Hierarchical autonomous operational mechanism for new-type distribution systems enabling scalable load-side flexibility interactions

With the large-scale integration of distributed renewable energy, the rapid development of electric vehicles, and the active participation of diverse energy consumers, distribution systems are undergoing profound transformations. These systems are increasingly characterized by low-carbon, distributed, decentralized, and digitalized features, highlighting the urgent need to unlock the flexible interaction potential of massive load-side resources. However, the highly heterogeneous types, widely dispersed geographical locations, and temporally and spatially diverse response behaviors of load-side resources bring about significant challenges in management complexity, coordination difficulty, and computational responsiveness.
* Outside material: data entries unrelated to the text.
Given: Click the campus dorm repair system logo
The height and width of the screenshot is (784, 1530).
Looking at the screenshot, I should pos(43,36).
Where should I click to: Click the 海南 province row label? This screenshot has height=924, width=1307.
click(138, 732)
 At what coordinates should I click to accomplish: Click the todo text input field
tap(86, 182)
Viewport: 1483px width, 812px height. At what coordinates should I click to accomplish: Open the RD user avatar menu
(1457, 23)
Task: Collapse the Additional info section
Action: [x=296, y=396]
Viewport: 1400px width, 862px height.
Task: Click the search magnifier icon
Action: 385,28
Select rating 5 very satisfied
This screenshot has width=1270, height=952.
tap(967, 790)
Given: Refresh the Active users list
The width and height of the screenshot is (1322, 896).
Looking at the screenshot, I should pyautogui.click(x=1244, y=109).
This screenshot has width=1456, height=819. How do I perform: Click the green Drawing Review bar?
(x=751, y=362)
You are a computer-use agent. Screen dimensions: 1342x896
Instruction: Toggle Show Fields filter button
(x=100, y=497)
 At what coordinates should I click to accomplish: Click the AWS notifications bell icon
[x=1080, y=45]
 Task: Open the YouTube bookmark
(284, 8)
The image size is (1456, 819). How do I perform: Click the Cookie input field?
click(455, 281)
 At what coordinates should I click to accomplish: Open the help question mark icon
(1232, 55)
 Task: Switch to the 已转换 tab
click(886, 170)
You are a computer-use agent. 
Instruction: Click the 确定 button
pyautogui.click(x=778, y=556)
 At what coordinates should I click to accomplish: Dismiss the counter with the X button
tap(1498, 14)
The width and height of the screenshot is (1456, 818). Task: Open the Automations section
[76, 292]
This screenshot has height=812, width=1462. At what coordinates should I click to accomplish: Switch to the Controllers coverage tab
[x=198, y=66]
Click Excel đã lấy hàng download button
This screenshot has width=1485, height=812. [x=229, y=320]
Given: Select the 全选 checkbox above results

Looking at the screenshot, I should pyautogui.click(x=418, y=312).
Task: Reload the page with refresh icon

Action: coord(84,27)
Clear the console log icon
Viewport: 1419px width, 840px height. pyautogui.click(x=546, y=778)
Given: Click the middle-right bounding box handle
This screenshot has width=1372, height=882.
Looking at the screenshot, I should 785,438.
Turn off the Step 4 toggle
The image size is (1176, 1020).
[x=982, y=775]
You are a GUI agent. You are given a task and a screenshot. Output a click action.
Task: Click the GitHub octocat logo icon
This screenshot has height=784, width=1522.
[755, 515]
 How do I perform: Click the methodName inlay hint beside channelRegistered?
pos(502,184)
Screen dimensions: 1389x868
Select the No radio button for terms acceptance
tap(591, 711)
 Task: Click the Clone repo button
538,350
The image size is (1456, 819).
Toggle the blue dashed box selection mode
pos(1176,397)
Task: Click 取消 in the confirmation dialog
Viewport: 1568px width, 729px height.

To address these issues, this review paper systematically investigates a hierarchical autonomous operation mechanism for new-type distribution systems that support flexible interaction among massive load-side resources. First, it analyzes the key challenges associated with large-scale interactive participation of load-side resources. Then, a three-layer autonomous operation architecture, comprising transformer district-level autonomy, feeder-level coordination, and substation-level supervision, is proposed, with a clear definition of the resources, control strategies, and interaction mechanisms at each level. Next, the paper explores typical flexible interaction strategies under this hierarchical framework, focusing on representative load-side resources such as electric vehicles, building loads, and high-energy-consuming industrial parks. Finally, it discusses spatiotemporal flexibility-oriented regulation strategies and reviews relevant optimization algorithms. This review aims to provide theoretical foundations and technical support for enhancing the flexibility of load-side resource interaction, promoting safe and efficient operation of new-type distribution systems, and improving the balance between power supply and demand.